Видеть, как вся и всё стало только огнём, ветром да дымом, горьким, как грех, густым, словно грязь; следить, как жар воспламеняет кожу, опаливает волосы и там, где прошёлся его язык, становится красным-красно.
Описать возникающие в дыму силуэты людей, которые мечутся, попадая из огня прямо в полымя, ибо ничего иного не было в этом мальстрёме, этой круговерти. И несчастных солдат с каторжниками, у коих опустились руки перед лицом необоримой огненной бури, кои сложили оружие в неравной битве и все силы употребили на то, чтобы пробиться к пристани, образовав разноцветную мешанину из красных мундиров и канареечно-жёлтых бушлатов, пчелиный рой страха, движущийся к воде, дабы укрыться за молом, искать спасения от адского жара в воде, и все, кто ещё был жив, сожалели об этом.

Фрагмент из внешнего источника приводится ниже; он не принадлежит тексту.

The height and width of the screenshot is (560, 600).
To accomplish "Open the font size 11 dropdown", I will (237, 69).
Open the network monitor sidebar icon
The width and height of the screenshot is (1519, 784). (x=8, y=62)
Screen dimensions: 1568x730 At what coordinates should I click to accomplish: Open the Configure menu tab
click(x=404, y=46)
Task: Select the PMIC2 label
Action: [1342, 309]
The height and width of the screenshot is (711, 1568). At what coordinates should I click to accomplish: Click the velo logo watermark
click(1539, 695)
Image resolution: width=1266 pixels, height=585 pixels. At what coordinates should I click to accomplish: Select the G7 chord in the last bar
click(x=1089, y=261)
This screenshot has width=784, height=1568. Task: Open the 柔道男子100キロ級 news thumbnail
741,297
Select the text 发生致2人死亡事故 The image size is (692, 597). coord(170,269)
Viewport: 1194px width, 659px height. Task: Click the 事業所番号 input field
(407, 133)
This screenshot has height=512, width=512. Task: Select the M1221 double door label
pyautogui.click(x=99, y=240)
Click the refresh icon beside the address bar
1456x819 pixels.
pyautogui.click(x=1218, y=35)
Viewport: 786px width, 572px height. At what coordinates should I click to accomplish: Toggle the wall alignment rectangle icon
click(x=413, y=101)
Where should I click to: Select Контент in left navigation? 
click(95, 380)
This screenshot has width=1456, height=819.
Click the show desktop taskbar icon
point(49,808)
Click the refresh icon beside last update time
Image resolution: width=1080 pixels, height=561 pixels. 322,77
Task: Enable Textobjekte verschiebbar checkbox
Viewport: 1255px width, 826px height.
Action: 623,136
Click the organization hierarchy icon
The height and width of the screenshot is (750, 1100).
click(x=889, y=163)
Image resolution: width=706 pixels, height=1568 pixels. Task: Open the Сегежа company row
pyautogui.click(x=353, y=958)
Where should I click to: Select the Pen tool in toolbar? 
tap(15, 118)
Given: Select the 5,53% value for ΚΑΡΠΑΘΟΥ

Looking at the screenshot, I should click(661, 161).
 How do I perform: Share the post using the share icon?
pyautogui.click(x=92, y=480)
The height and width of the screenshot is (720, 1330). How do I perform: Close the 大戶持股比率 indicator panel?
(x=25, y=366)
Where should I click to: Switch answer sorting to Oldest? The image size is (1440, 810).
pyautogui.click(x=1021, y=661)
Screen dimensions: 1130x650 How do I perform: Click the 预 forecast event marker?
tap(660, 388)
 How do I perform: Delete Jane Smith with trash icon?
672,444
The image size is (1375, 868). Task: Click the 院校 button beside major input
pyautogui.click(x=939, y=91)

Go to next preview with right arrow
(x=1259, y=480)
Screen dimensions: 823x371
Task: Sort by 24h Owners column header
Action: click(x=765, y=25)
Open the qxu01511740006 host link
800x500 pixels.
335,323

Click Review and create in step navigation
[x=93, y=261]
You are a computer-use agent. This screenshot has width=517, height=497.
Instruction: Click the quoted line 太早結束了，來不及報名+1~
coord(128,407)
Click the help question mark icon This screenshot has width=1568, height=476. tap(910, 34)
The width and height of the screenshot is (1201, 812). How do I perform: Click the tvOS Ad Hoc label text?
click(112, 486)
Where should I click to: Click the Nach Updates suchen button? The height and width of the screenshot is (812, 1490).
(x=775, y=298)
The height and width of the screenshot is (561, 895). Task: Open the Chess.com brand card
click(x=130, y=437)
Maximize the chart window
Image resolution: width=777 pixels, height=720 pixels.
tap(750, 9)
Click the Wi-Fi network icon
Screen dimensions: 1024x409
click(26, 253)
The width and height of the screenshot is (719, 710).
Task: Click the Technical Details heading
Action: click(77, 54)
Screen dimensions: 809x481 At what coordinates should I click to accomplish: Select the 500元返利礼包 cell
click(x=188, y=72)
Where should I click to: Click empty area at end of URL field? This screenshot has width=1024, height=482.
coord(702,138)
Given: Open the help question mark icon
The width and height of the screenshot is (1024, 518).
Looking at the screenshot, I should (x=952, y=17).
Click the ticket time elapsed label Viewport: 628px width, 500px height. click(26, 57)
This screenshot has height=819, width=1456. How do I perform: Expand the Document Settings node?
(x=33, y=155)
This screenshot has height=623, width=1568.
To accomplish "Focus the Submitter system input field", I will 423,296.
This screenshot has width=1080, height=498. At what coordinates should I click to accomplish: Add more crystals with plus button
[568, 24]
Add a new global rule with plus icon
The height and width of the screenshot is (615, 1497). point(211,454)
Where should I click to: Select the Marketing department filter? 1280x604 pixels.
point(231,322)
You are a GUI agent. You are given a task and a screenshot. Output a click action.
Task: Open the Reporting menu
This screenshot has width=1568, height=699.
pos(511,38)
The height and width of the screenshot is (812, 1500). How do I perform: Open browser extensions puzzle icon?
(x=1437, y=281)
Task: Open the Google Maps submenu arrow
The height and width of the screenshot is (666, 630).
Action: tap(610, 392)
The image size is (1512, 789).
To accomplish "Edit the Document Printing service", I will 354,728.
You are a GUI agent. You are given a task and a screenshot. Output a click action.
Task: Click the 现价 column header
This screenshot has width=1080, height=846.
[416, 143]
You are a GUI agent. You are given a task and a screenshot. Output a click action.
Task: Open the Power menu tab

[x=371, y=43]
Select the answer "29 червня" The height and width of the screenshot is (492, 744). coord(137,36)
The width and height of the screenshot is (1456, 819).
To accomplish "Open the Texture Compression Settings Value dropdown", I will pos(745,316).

Я вижу, как они несутся по раскалённой земле мимо повозок, бочек, недостроенных кораблей, доков, вижу, как они загораются на бегу и вспыхивают огненными шарами, дыханье вылетает изо ртов языками пламени, ещё до того как они в агонии испускают последний свой крик; они бегут прочь от огненных смерчей, поднимающихся к небу на сотни ярдов; они клянут это пламя, страшатся его, мчат прочь от него, а оно настигает их, падает с неба жёлтыми, голубыми, красными вихрями, и они летят не чуя под собой ног с одной только неотвязною мыслью: бежать!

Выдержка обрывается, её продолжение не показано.